Walking to create a sense of place
Immerse yourself in a city by taking a leaf out of Charles Dickens’s book
Hello walkers and writers 👋🏻
Welcome to our first walking and writing prompt of the year.
And hello to our new subscribers – it’s great to see you here. If you’re new to The Writer’s Walk, I’m Sarah – a brand writer and content designer – and I like to break up my screen and desk time with lots of walks. Not only does this help to boost my physical and mental health, it also inspires my work and writing. So in these posts I share an approach to taking a walk – I call it our theme – and pair it with a simple writing prompt.

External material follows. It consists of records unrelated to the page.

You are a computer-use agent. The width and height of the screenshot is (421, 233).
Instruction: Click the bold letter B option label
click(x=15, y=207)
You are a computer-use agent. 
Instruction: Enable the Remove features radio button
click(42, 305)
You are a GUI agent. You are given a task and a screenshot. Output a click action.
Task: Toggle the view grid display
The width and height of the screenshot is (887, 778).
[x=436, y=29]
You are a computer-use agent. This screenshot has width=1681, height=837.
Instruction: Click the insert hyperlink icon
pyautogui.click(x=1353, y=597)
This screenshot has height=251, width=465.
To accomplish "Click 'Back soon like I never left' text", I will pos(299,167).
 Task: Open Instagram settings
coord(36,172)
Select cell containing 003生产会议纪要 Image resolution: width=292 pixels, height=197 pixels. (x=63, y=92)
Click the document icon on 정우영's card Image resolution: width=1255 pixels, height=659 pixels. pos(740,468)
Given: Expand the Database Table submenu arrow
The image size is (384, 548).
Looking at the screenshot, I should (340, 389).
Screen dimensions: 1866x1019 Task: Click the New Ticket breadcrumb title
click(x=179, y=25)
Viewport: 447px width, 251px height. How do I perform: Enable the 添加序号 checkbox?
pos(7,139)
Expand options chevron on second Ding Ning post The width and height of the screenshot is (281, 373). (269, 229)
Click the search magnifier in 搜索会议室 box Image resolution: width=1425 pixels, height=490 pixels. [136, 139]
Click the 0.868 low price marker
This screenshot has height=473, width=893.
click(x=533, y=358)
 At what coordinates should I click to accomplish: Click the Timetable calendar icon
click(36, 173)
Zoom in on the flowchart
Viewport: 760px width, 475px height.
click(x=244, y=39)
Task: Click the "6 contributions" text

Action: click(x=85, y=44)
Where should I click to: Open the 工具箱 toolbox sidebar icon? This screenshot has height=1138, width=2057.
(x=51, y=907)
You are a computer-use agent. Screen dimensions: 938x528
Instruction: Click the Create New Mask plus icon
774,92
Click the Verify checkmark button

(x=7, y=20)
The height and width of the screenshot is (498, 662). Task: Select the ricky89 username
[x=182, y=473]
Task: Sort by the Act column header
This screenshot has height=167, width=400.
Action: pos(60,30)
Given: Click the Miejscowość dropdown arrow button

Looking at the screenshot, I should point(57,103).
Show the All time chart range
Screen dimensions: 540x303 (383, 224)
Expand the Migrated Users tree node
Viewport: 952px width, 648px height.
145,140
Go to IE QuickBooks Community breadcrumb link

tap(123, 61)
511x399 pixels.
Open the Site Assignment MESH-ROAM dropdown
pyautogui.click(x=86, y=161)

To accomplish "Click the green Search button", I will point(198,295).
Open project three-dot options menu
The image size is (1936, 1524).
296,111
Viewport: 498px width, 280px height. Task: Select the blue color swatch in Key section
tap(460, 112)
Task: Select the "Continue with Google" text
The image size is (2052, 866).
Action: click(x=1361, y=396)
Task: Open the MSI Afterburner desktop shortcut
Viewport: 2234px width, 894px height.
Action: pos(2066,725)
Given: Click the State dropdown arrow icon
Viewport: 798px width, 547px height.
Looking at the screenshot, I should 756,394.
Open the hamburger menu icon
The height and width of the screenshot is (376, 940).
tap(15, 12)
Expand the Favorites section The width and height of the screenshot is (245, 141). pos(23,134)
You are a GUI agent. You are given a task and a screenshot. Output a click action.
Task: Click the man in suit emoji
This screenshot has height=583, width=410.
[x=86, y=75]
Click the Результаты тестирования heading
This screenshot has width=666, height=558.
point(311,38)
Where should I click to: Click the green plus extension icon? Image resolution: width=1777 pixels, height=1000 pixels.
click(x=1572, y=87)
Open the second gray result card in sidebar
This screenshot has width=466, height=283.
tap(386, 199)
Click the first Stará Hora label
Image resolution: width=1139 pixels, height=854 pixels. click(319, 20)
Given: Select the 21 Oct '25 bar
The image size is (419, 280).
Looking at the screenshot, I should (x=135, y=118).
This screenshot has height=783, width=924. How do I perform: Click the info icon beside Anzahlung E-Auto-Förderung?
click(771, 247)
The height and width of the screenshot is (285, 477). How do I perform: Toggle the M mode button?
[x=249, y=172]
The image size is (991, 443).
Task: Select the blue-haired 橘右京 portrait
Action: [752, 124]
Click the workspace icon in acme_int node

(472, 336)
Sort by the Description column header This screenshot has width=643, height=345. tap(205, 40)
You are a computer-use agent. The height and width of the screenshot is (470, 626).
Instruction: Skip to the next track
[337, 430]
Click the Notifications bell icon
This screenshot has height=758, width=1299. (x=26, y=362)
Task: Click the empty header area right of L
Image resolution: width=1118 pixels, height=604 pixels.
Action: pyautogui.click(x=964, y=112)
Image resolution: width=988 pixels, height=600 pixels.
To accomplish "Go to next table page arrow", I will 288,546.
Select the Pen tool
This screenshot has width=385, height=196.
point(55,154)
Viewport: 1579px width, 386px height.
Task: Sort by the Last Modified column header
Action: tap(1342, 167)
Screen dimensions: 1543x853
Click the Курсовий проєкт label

In this edition we explore fiction writing and the importance of creating a rich sense of place.
Walking
The ability to bring a place to life in fiction – whether it’s imagined or inspired by a real place – is a skill that I think is underestimated. All too often, particularly as new writers, we focus on our characters or our plot and overlook the place where all that delicious action happens. And perhaps this is because, historically, novelists weren’t that fussed about describing places:
“The sense of place was a fairly late development in the history of prose fiction. As Mikhail Bakhtin observed, the cities of classical romance are interchangeable backcloths for the plot: Ephesus might as well be Corinth or Syracuse, for all we are told about them. The early English novelists were scarcely more specific about place. London in Defoe’s or Fielding’s novels, for instance, lacks the vivid visual detail of Dickens’s London.”
David Lodge1
Dickens’s descriptions of London are so vibrant you can almost see and taste the smog. Here’s how he brings Jacob’s Island to life in Oliver Twist:
“To reach this place, the visitor has to penetrate through a maze of close, narrow, and muddy streets, thronged by the roughest and poorest of waterside people… The cheapest and least delicate provisions are heaped in the shops; the coarsest and commonest articles of wearing apparel dangle at the salesman's door, and stream from the house-parapet and windows… he walks beneath tottering housefronts projecting over the pavement, dismantled walls that seem to totter as he passes, chimneys half crushed, half hesitating to fall, windows guarded by rusty iron bars that time and dirt have almost eaten away, every imaginable sign of desolation and neglect.”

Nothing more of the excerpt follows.